(Information shown)

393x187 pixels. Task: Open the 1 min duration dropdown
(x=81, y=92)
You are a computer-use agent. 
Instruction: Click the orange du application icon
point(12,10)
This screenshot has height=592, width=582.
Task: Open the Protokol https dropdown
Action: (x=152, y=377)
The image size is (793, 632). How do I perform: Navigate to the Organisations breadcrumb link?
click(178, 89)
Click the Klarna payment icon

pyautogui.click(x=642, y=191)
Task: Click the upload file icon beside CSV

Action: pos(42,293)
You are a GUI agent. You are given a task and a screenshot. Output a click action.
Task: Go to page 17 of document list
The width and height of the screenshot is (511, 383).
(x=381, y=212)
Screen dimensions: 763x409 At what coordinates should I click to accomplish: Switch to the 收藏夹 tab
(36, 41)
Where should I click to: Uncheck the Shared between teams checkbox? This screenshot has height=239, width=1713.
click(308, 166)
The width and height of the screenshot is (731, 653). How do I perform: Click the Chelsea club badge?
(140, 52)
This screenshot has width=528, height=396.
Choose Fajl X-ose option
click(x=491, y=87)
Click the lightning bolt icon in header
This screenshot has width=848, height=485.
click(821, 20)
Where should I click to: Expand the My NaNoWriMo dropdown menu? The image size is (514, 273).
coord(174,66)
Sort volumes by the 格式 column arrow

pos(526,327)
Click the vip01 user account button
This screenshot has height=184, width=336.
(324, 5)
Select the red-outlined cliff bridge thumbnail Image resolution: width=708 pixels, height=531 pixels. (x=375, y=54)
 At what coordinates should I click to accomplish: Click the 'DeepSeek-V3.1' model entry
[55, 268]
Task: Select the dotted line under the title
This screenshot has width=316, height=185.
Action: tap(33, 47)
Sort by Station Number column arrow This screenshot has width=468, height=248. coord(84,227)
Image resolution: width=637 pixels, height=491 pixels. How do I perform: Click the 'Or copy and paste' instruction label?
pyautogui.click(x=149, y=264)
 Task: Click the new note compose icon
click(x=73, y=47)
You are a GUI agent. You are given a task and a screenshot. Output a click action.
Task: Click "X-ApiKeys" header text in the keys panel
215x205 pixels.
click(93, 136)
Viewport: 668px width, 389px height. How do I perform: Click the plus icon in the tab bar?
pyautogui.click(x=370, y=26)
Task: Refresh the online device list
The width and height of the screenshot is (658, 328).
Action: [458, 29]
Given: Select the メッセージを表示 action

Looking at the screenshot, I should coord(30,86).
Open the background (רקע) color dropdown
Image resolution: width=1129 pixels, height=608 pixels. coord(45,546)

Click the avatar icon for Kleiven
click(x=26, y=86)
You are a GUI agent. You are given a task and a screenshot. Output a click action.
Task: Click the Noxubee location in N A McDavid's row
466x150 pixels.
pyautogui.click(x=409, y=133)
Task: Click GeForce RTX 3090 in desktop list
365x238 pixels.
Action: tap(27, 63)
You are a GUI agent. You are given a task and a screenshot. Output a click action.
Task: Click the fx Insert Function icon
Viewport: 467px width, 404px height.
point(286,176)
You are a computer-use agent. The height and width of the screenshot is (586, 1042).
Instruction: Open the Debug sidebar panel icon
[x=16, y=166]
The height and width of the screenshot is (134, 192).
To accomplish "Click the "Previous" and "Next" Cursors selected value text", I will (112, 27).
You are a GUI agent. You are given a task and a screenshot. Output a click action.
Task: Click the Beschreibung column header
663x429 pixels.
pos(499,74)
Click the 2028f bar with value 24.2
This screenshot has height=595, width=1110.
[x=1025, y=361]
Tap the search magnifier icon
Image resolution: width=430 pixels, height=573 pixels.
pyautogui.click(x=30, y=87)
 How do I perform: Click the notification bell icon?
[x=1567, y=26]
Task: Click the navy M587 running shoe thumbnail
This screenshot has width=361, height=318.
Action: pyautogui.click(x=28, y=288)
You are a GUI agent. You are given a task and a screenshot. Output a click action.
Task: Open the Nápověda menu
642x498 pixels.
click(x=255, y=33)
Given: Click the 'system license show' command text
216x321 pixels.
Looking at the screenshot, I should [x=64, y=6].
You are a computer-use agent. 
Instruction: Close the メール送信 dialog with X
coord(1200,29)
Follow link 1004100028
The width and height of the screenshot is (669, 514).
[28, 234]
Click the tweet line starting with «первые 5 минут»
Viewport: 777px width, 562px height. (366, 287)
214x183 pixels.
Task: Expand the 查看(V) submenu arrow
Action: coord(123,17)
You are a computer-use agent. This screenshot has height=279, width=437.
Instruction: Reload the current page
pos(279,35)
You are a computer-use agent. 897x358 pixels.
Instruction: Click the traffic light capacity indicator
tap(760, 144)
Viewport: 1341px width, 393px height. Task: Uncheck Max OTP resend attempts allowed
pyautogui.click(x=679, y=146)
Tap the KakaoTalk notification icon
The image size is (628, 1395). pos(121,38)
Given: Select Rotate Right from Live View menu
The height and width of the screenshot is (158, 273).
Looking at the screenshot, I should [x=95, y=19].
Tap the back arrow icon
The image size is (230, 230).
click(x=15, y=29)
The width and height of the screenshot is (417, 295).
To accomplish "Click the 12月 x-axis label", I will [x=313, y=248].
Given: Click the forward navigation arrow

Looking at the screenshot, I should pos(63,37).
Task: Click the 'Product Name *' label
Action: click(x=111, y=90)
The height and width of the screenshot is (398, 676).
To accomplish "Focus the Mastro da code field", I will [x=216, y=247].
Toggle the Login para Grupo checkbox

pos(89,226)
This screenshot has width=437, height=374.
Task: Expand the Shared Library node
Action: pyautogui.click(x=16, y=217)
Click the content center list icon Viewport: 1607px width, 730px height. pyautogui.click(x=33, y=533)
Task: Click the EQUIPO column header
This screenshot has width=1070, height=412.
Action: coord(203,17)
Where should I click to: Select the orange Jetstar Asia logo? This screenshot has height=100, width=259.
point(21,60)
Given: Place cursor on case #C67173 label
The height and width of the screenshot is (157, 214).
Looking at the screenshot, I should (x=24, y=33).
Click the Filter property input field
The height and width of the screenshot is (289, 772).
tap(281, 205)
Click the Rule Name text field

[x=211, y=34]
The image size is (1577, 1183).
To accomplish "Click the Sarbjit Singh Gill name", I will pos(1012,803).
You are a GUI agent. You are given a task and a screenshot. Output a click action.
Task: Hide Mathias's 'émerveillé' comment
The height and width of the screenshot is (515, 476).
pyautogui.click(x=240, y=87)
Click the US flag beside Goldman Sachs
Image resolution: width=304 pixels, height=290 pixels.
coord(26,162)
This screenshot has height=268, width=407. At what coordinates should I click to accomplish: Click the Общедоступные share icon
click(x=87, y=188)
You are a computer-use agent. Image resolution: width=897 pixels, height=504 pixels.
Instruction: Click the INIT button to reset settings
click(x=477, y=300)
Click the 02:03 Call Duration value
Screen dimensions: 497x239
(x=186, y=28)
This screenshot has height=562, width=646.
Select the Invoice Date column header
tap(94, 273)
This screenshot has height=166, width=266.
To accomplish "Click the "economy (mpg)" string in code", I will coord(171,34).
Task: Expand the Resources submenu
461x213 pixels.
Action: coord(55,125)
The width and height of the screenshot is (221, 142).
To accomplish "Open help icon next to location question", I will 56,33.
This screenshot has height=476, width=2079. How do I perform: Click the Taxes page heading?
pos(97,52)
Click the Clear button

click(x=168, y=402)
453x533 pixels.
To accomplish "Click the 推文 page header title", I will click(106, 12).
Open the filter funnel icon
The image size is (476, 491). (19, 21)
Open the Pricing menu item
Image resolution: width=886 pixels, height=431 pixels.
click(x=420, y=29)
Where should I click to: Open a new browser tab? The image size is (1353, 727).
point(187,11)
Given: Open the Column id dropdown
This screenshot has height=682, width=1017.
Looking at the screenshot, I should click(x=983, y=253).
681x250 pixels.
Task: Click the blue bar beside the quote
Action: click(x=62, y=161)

(End Information shown)

Every line in the material above that has the word "title" should be copied.

Task: Select the dotted line under the title
To accomplish "Click the 推文 page header title", I will click(106, 12).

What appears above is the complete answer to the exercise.